## [RECORDS FOR THE TASK]

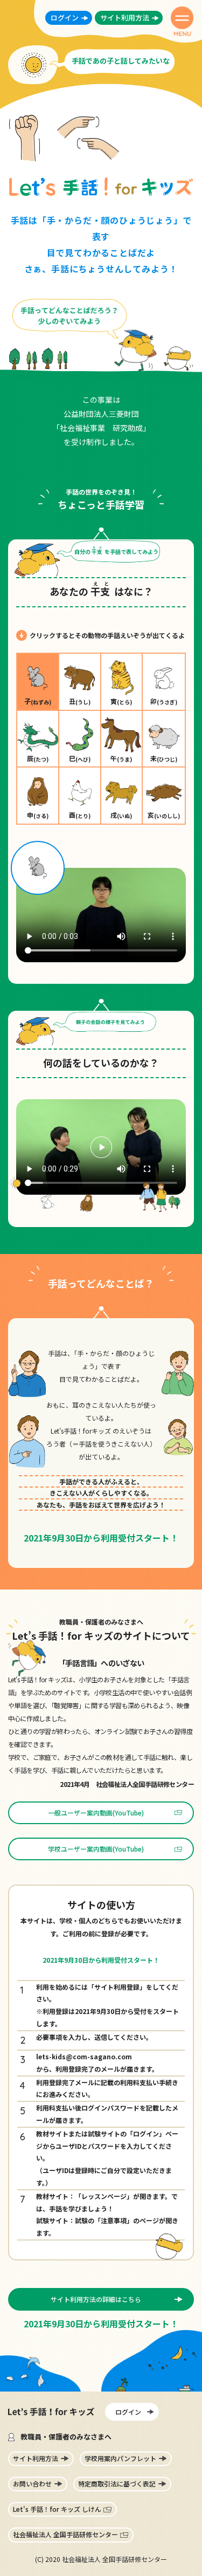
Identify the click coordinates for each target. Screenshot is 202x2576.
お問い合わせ (32, 2483)
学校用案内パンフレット (120, 2458)
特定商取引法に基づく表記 (117, 2483)
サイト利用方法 (124, 17)
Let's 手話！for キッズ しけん (57, 2508)
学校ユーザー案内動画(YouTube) (96, 1848)
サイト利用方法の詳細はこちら (96, 2299)
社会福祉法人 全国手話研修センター (65, 2534)
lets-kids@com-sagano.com (84, 2056)
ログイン (65, 17)
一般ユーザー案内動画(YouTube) (96, 1812)
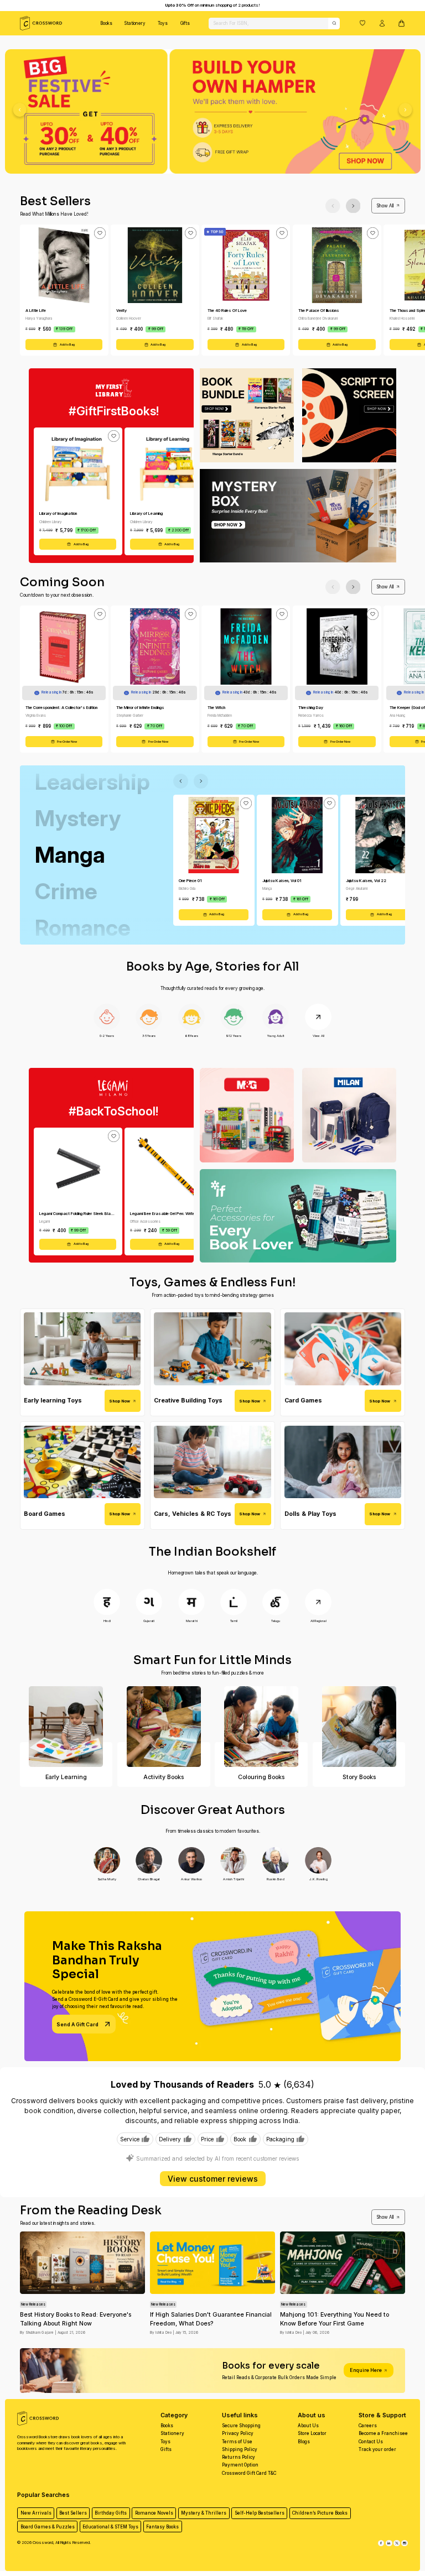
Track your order (377, 2449)
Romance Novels (154, 2513)
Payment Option (240, 2465)
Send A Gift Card (77, 2024)
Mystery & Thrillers (203, 2513)
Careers (368, 2425)
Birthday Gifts (111, 2513)
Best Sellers (73, 2513)
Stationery (135, 23)
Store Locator (312, 2433)
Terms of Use (237, 2441)
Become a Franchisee (383, 2433)
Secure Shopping (241, 2425)
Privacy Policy (237, 2433)
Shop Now (119, 1401)
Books (106, 23)
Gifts (185, 23)
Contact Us (371, 2441)
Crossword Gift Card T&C (249, 2473)
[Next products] (353, 206)
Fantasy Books (162, 2527)
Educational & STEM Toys (110, 2527)
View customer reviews (213, 2178)
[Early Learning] (66, 1726)
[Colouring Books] (261, 1726)
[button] (362, 22)
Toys (163, 23)
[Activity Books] (163, 1726)
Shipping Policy (239, 2449)
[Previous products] (332, 206)
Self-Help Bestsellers (259, 2513)
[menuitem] (106, 23)
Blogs (304, 2441)
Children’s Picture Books (320, 2513)
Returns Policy (238, 2457)
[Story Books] (359, 1726)
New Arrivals (35, 2513)
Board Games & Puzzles (47, 2527)
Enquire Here (366, 2370)
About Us (308, 2425)
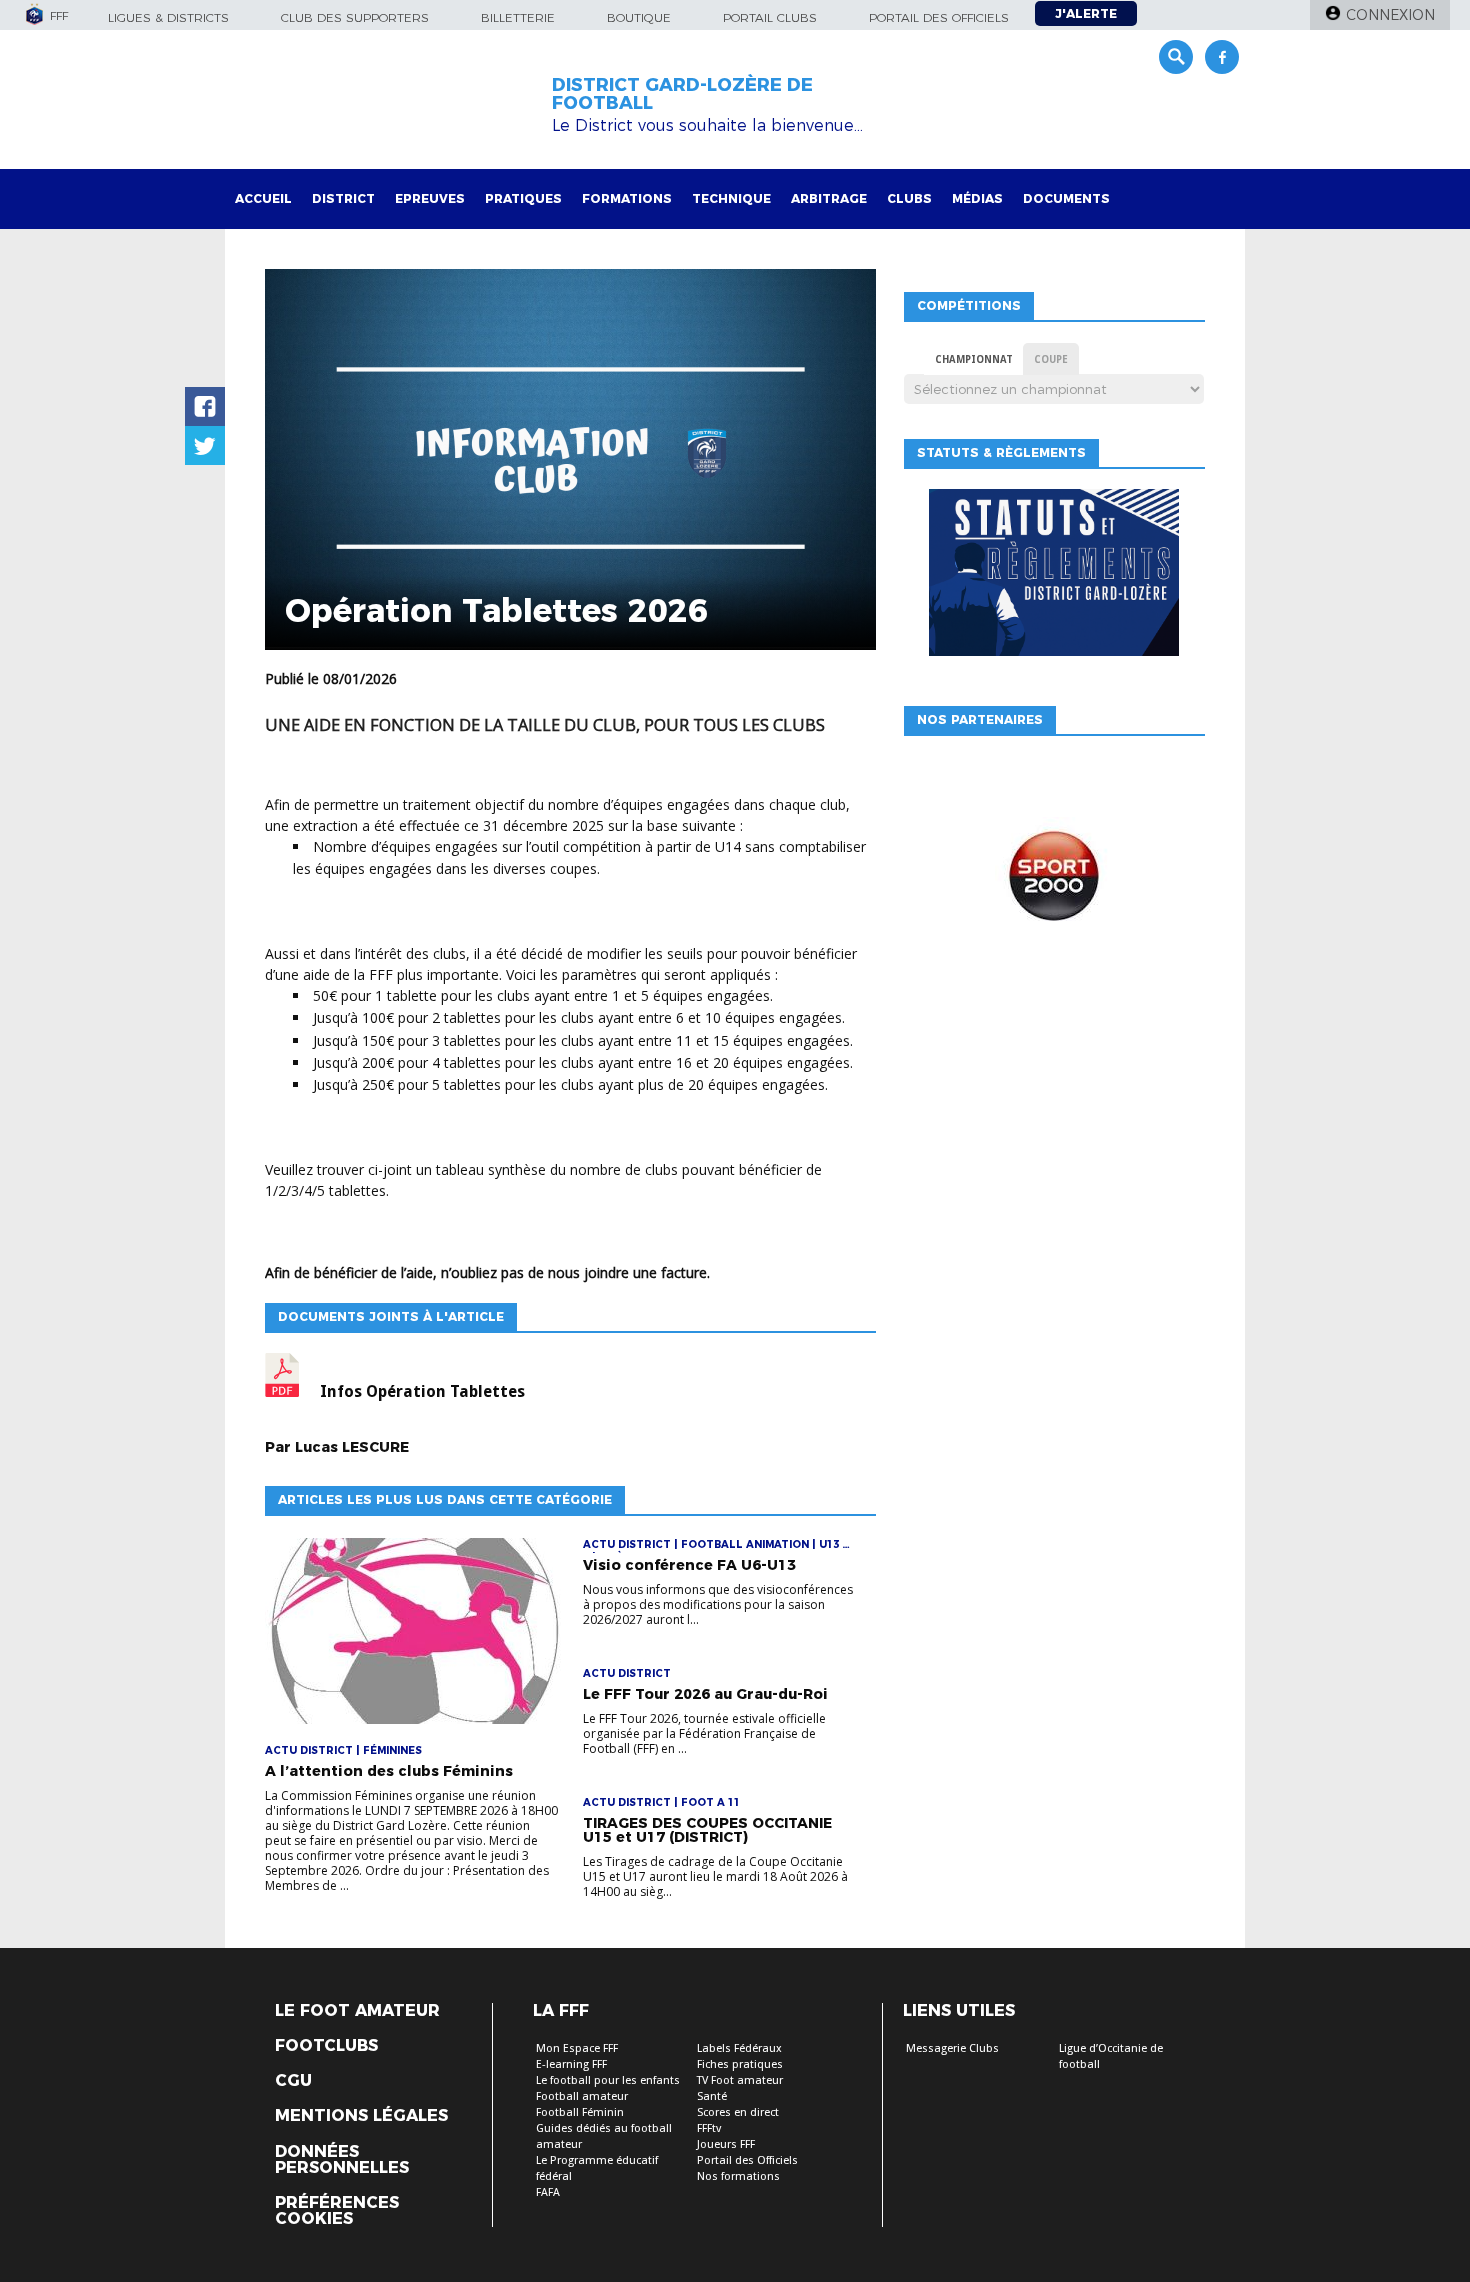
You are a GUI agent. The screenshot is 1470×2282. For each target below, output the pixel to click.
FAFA (548, 2192)
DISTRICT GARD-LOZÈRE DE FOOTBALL (682, 94)
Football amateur (582, 2096)
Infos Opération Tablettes (422, 1392)
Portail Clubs (770, 17)
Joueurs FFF (726, 2144)
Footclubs (326, 2046)
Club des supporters (355, 17)
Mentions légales (361, 2116)
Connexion (1390, 15)
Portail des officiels (939, 17)
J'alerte (1086, 13)
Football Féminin (580, 2112)
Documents (1066, 198)
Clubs (909, 198)
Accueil (263, 198)
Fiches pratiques (740, 2064)
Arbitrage (829, 198)
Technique (731, 198)
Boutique (639, 17)
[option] (1054, 881)
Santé (712, 2096)
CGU (293, 2081)
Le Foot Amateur (357, 2011)
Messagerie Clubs (952, 2048)
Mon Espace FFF (577, 2048)
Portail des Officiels (747, 2160)
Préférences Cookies (337, 2211)
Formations (627, 198)
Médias (977, 198)
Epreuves (430, 198)
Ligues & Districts (168, 17)
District (343, 198)
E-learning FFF (571, 2064)
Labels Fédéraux (739, 2048)
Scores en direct (738, 2112)
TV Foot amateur (740, 2080)
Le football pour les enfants (608, 2080)
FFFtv (709, 2128)
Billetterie (518, 17)
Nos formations (738, 2176)
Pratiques (523, 198)
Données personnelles (342, 2160)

## [WHAT IS REQUIRED]
Return the data exactly as it stands, minus the pictures.

## [PROBLEM SOLUTION]
Identify the click coordinates for each target. Screenshot is 202x2576.
お問い合わせ (32, 2483)
学校用案内パンフレット (120, 2458)
特定商取引法に基づく表記 (117, 2483)
サイト利用方法 (124, 17)
Let's 手話！for キッズ しけん (57, 2508)
学校ユーザー案内動画(YouTube) (96, 1848)
サイト利用方法の詳細はこちら (96, 2299)
社会福祉法人 全国手話研修センター (65, 2534)
lets-kids@com-sagano.com (84, 2056)
ログイン (65, 17)
一般ユーザー案内動画(YouTube) (96, 1812)
Track your order (377, 2449)
Romance Novels (154, 2513)
Payment Option (240, 2465)
Send A Gift Card (77, 2024)
Mystery & Thrillers (203, 2513)
Careers (368, 2425)
Birthday Gifts (111, 2513)
Best Sellers (73, 2513)
Stationery (135, 23)
Store Locator (312, 2433)
Terms of Use (237, 2441)
Become a Franchisee (383, 2433)
Secure Shopping (241, 2425)
Privacy Policy (237, 2433)
Shop Now (119, 1401)
Books (106, 23)
Gifts (185, 23)
Contact Us (371, 2441)
Crossword Gift Card T&C (249, 2473)
[Next products] (353, 206)
Fantasy Books (162, 2527)
Educational & STEM Toys (110, 2527)
View customer reviews (213, 2178)
[Early Learning] (66, 1726)
[Colouring Books] (261, 1726)
[button] (362, 22)
Toys (163, 23)
[Activity Books] (163, 1726)
Shipping Policy (239, 2449)
[Previous products] (332, 206)
Self-Help Bestsellers (259, 2513)
[menuitem] (106, 23)
Blogs (304, 2441)
Children’s Picture Books (320, 2513)
Returns Policy (238, 2457)
[Story Books] (359, 1726)
New Arrivals (35, 2513)
Board Games & Puzzles (47, 2527)
Enquire Here (366, 2370)
About Us (308, 2425)
You are a GUI agent. The screenshot is 1470×2282. For each target below, output the pixel to click.
FAFA (548, 2192)
DISTRICT GARD-LOZÈRE DE FOOTBALL (682, 94)
Football amateur (582, 2096)
Infos Opération Tablettes (422, 1392)
Portail Clubs (770, 17)
Joueurs FFF (726, 2144)
Footclubs (326, 2046)
Club des supporters (355, 17)
Mentions légales (361, 2116)
Connexion (1390, 15)
Portail des officiels (939, 17)
J'alerte (1086, 13)
Football Féminin (580, 2112)
Documents (1066, 198)
Clubs (909, 198)
Accueil (263, 198)
Fiches pratiques (740, 2064)
Arbitrage (829, 198)
Technique (731, 198)
Boutique (639, 17)
[option] (1054, 881)
Santé (712, 2096)
CGU (293, 2081)
Le Foot Amateur (357, 2011)
Messagerie Clubs (952, 2048)
Mon Espace FFF (577, 2048)
Portail des Officiels (747, 2160)
Préférences Cookies (337, 2211)
Formations (627, 198)
Médias (977, 198)
Epreuves (430, 198)
Ligues & Districts (168, 17)
District (343, 198)
E-learning FFF (571, 2064)
Labels Fédéraux (739, 2048)
Scores en direct (738, 2112)
TV Foot amateur (740, 2080)
Le football pour les enfants (608, 2080)
FFFtv (709, 2128)
Billetterie (518, 17)
Nos formations (738, 2176)
Pratiques (523, 198)
Données personnelles (342, 2160)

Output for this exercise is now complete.